**Text excerpt:**
----

Congressional oversight activities will be enhanced by 
requiring reporting on the progress of agencies and how 
regulatory burdens have been reduced.
    The Government Programs Subcommittee held hearings in March 
of 1996 and a number of witnesses stressed the need for this 
legislation. All the witnesses went into great detail regarding 
the potential for significant cost savings through the 
implementation information management systems which allow small 
business and the public to use electronic technology.
    These savings would be complemented by increased 
productivity in the workplace due to the reduction in time 
spent on paperwork submission and update. Mr. Marvin Beriss of 
MB Associates, Inc., an expert in database and information 
technology, stated that the intelligent electronic form saves 
time by automatically populating fields on the same form that 
require the same information, such as the name, social security 
number, etc. Additionally, if such forms are used as part of a 
Form Set comprised of multiple forms, the common information 
can be automatically propagated to all the forms in the set. 
This technology has the potential to save significant time 
spent filling in the forms while at the same time insuring 
consistency and efficiency. It makes for a more efficient 
process.

----

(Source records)
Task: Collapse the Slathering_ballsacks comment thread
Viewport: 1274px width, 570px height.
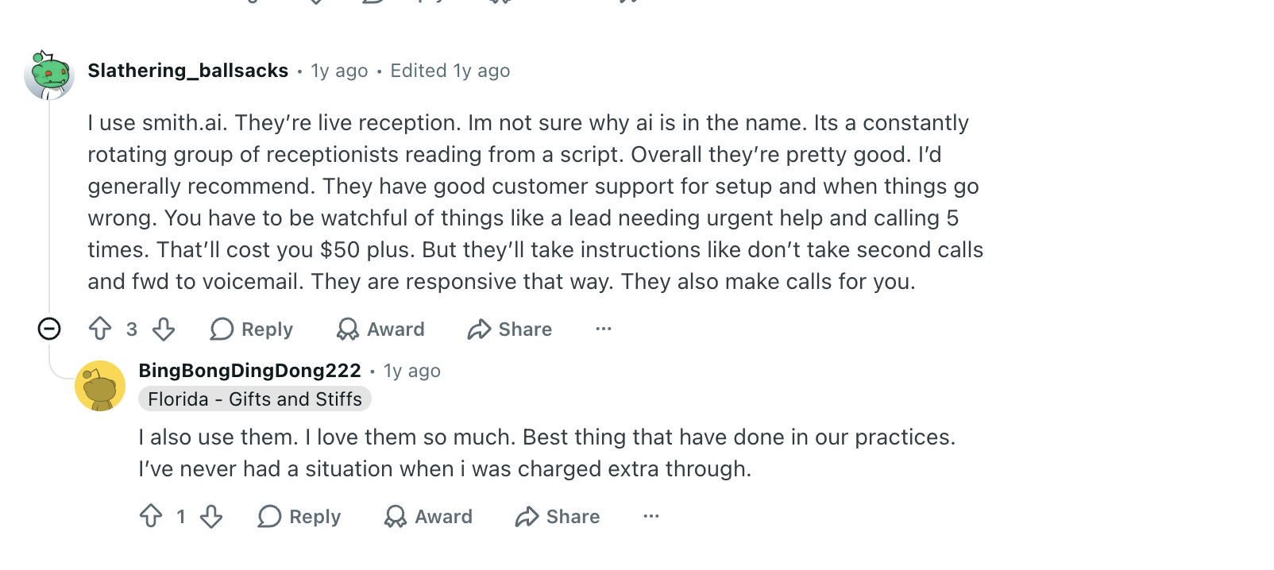Action: click(x=49, y=329)

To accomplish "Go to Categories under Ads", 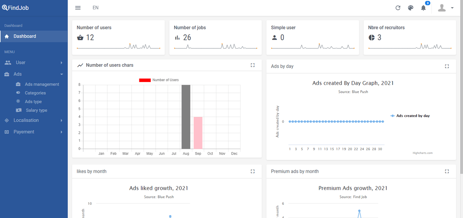I will coord(35,93).

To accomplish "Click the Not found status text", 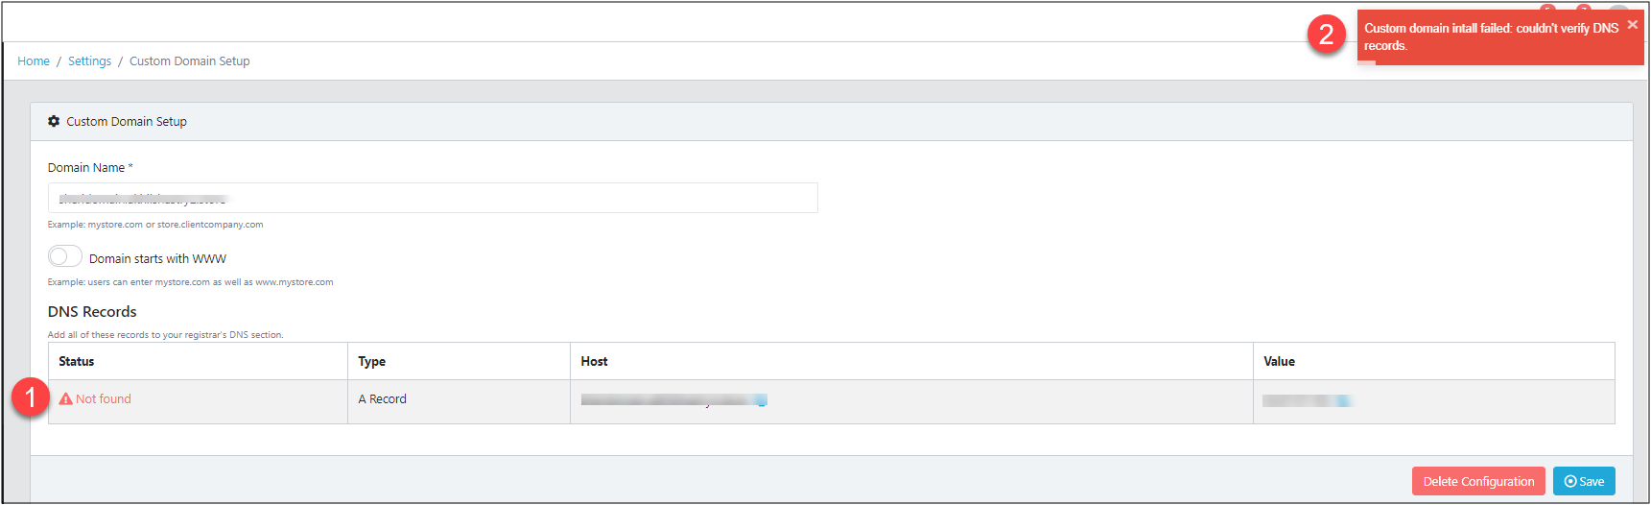I will tap(104, 399).
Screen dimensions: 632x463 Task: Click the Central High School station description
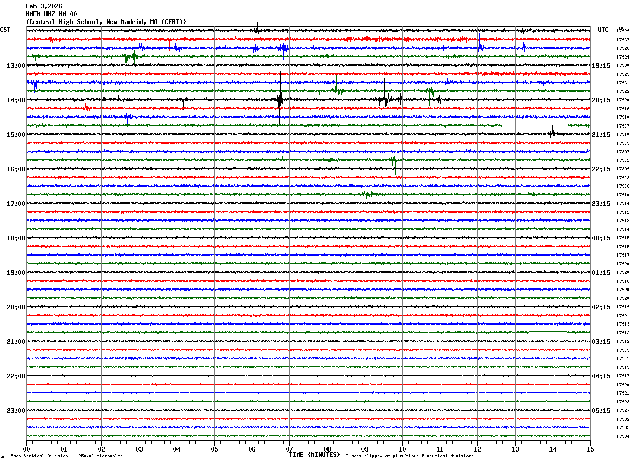tap(106, 22)
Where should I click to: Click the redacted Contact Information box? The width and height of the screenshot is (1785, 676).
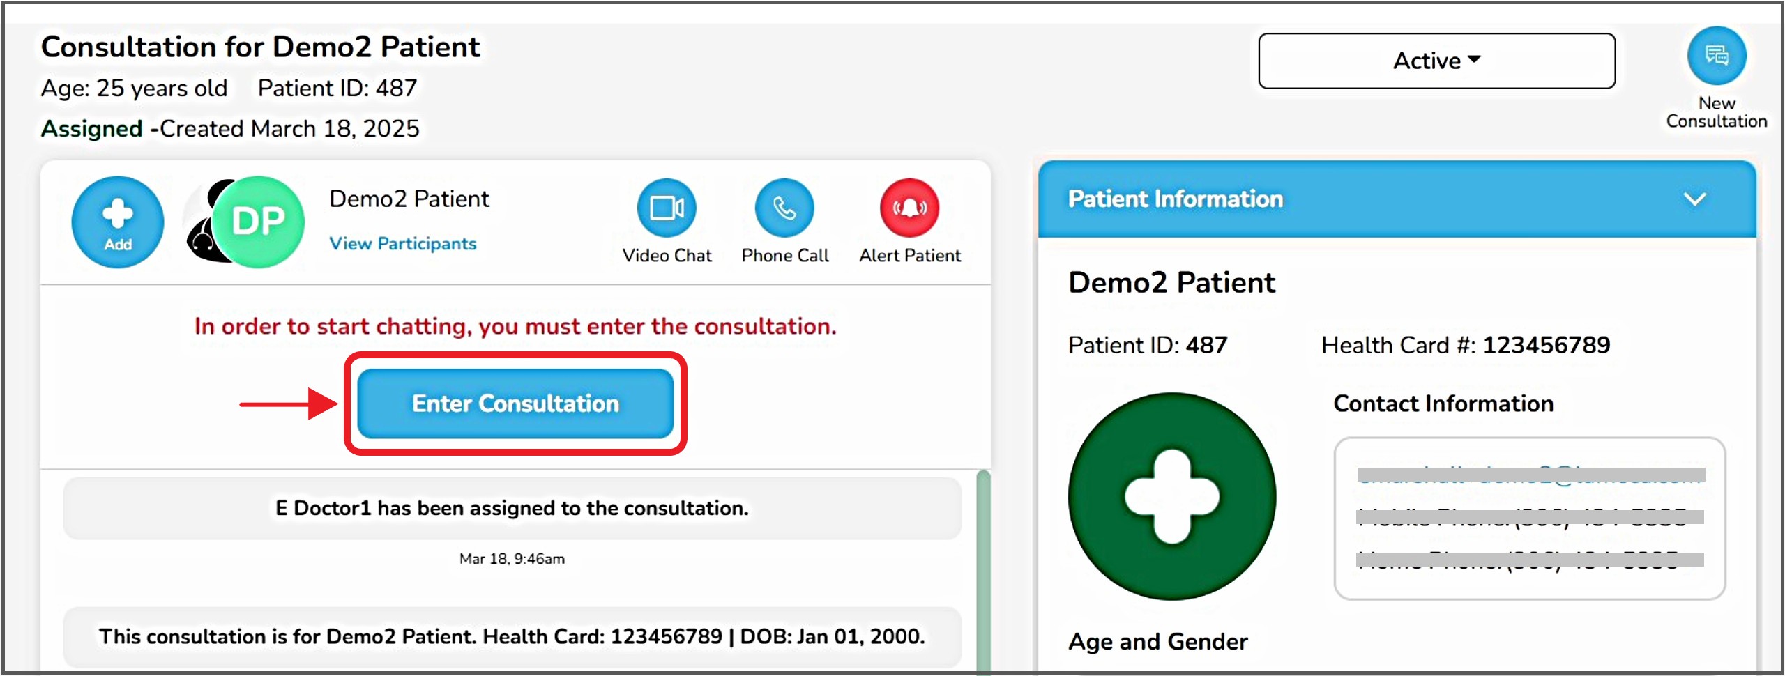pos(1529,518)
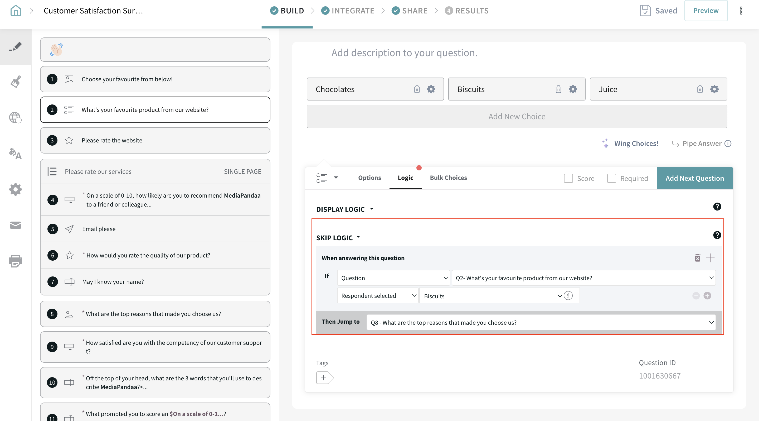Open settings gear for Biscuits choice

point(572,89)
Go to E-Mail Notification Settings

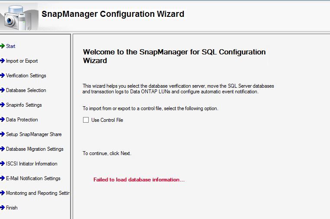point(33,178)
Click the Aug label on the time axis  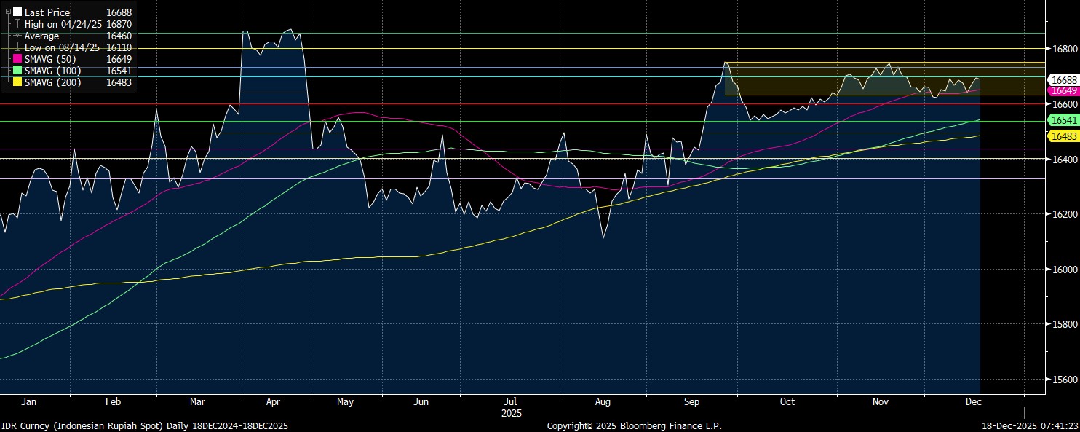[603, 401]
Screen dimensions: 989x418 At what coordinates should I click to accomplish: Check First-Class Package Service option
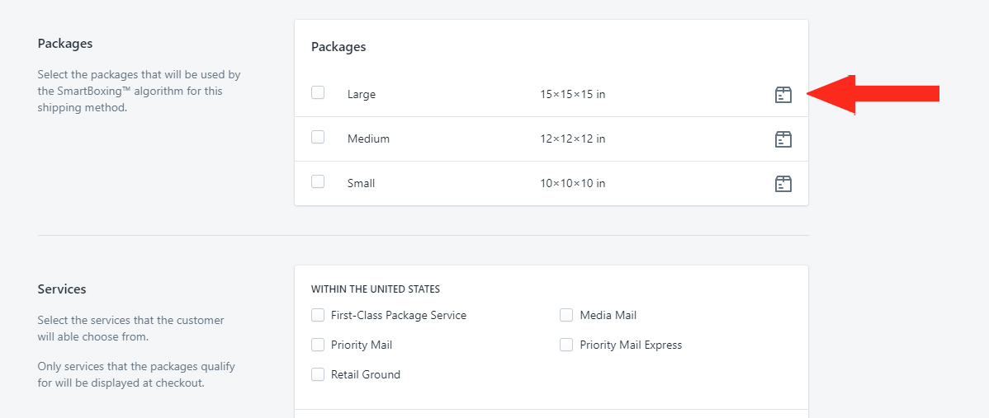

----

**Requests:**
• a. Pick out each line of the records that contains the string "width" and copy those lines.
• b. Carry on the passage about the paperwork-reduction hearings, starting after its final sentence.

**Expected answers:**
• a.
Viewport: 1274px width, 570px height.
Where should I click to: Click the redacted Contact Information box? The width and height of the screenshot is (1785, 676).

• b.
    ``The Paperwork Elimination Act'' amends Chapter 35, Title 
44, The Paperwork Reduction Act of 1995 by requiring all 
Federal agencies provide the option of electronic submission of 
information, electronic compliance with regulations, and 
electronic disclosure of information to all who must comply 
with Federal regulations. Furthermore, Federal agencies would 
be prohibited from collecting information until they have first 
published a notice in the Federal Register detailing how the 
information may be maintained, submitted, or disclosed 
electronically. The Director of the Office of Management and 
Budget [OMB] would be required to oversee the implementation of 
electronic submission, compliance, and disclosure and to 
monitor and report on the progress of Federal agencies and how 
regulatory burdens on small businesses have been reduced.
    ``The Paperwork Elimination Act'' amends and complements 
The Paperwork Reduction Act of 1995, which has resulted in 
reducing regulatory burdens. The Elimination Act strengthens 
the generic statute. It clarifies provisions within the law 
requiring agencies to consider and utilize ``information 
technology'' by specifying that those small businesses and 
public persons with access to computers and modems should have 
the option to use them when dealing with the Federal 
government.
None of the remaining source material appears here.